Exercise data START

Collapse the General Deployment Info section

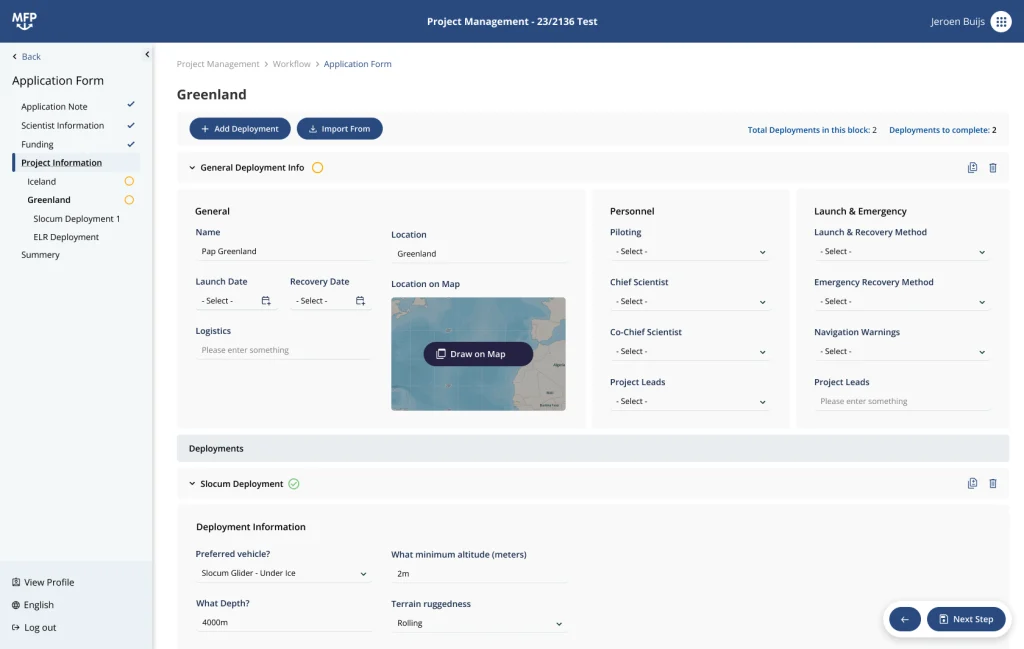[x=192, y=168]
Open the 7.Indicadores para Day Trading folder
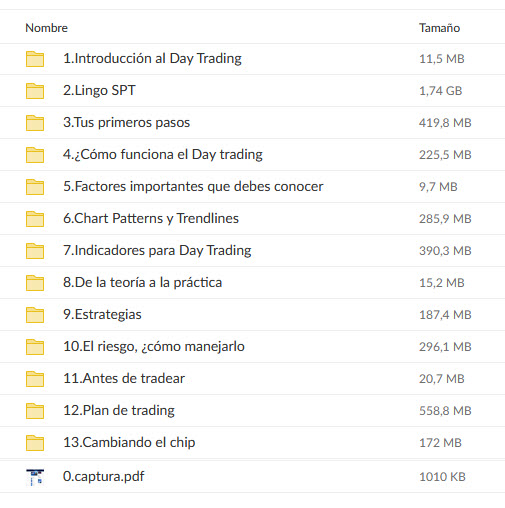Image resolution: width=505 pixels, height=508 pixels. click(157, 251)
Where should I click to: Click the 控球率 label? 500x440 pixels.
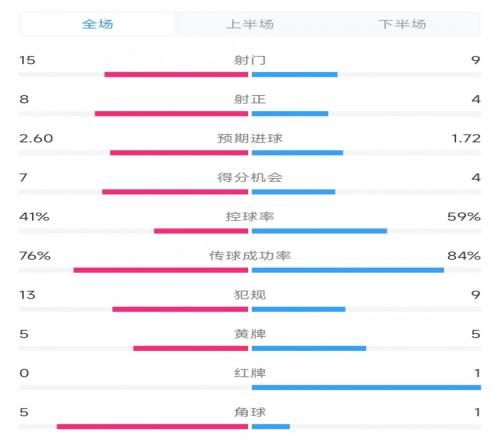250,217
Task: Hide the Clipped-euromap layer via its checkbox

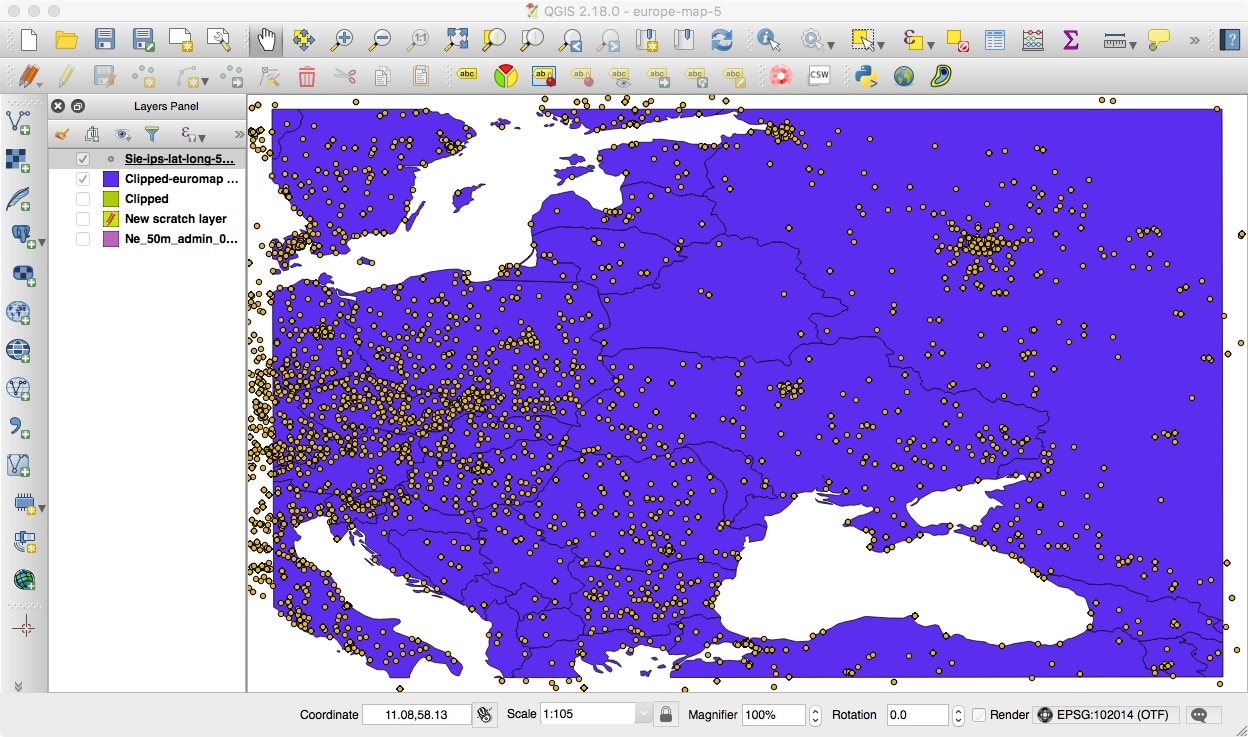Action: (81, 178)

Exercise data END

Copy every record exactly, leaving the pictures out.

Collapse the General Deployment Info section

[x=192, y=168]
Open the 7.Indicadores para Day Trading folder
Image resolution: width=505 pixels, height=508 pixels. click(157, 251)
Where should I click to: Click the 控球率 label? 500x440 pixels.
250,217
Task: Hide the Clipped-euromap layer via its checkbox

Action: (81, 178)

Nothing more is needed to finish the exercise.